It was late, and for the first time I can remember, the fan on my MacBook turned on. 128 gigabytes of RAM, and I had never once heard it strain. Last night it strained. I had a system running that was building a presentation, and across the run it had spun up 178 AI agents, while my laptop drove a live dev server and a headless browser screenshotting every slide, over and over. The machine finally had something to complain about.

Here is what it was doing.

The System

For weeks I have wanted one thing: to build a full slide deck in a single pass and have it come out at the quality bar I would accept by hand. I am a former designer. I have a high standard for this, and AI deck tools have never met it. The decks come out generic. So instead of asking a model to "make me a presentation," we built a process around the model.

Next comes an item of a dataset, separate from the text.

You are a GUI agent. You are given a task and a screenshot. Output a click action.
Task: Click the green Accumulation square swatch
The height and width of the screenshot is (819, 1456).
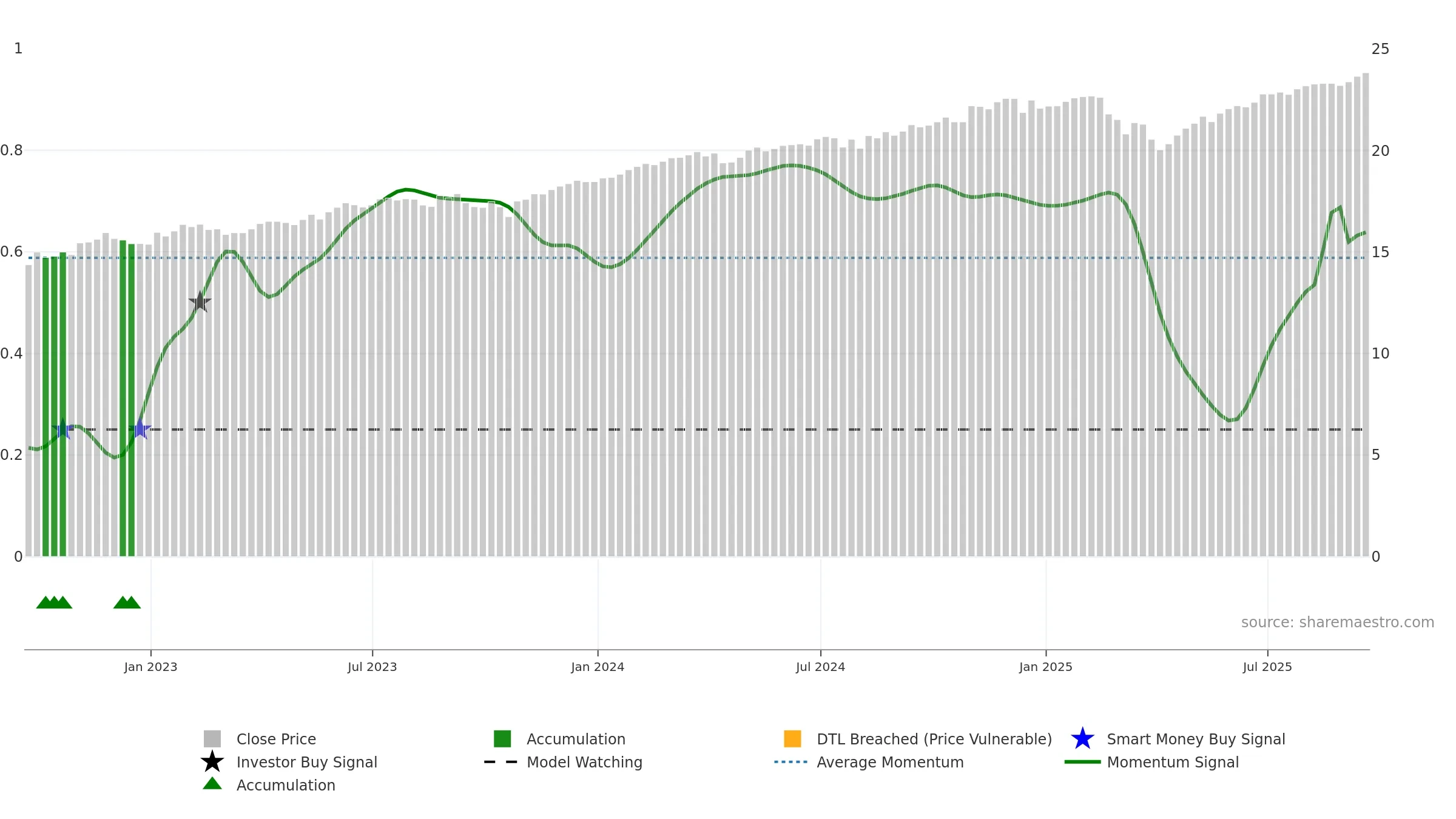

The deck is code. Every slide is a React component in our own design system. The system reads a plan, fans out one agent per slide to write the component, assembles them, then renders each slide in a browser, screenshots it, and grades the screenshot against a written rubric and a set of hand-picked reference slides. Where a slide misses, another agent rewrites it, and the loop runs again. Render, screenshot, grade, fix. The same loop a designer runs in their head, turned into something a fleet of agents can run in parallel.

Forty-Five Minutes

Last night we proved it. In a single run of about forty-five minutes, the system produced a deck of thirty-six slides that was most of the way to finished. Not a rough draft. A deck I could open, read end to end, and hand-correct slide by slide instead of rebuilding. Thirteen percent of the slides needed a human pass. The rest were good enough to keep.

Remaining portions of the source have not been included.